The problems are usually more mundane than that, though. I mean, what is double cream over here? Does it even exist? This is the culinary capital of the world but even cheffy French websites advocate that to follow English recipes involving double cream you should first buy some mascarpone and add a little powdered sugar or sweetener. At the risk of sounding like some bluff old Colonel Blimp, but what the deuces?! Cheese! Cheese? On my strawberries?
Baked beans are often cited as the foodstuff most missed by those living abroad, and it’s true that French baked beans are akin to a travesty. In a recent survey they appeared four times in the top 20 most missed UK foods.

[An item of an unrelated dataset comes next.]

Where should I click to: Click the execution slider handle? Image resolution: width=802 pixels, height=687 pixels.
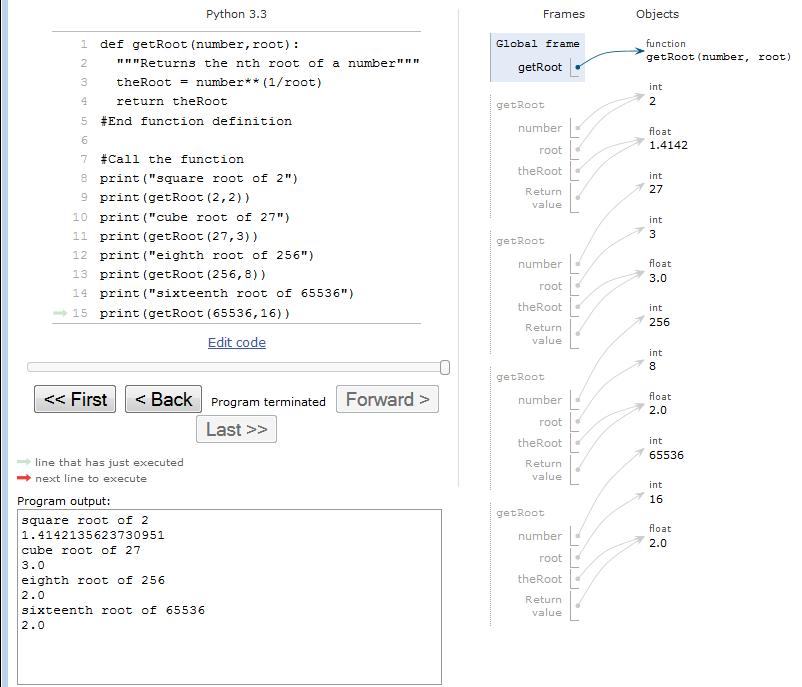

Four times!
“What food do you miss most?”
“And after that?”
“Multipacks of baked beans.”
While it’s possibly more ethical and environmentally-friendly to buy locally and in season, human nature doesn’t always work like that. With baked beans, for instance, I’ve bought the French stuff and then added tomato ketchup and sugar. The result tastes like acorns dipped in ketchup and sugar I grant you, and kitchen-work in theory should be all about trial and error, but there is no substitute for the real thing.
Anyway, the point is this: the next time you’re stopped by an overzealous customs officer, as I was this week, and he spies three children on the backseat all sitting on tins of baked beans and clutching a plethora of double cream cartons, there is no reason for embarrassment or discomfort.
Whole van loads of people hop over to Calais on a booze cruise, and all you are doing is a vital run in the opposite direction. Booze is cheaper in Calais, beans are better in Dover. Hold your lapels in Churchillian fashion, look the official directly in the eye and declare: “It’s what the EU was made for”.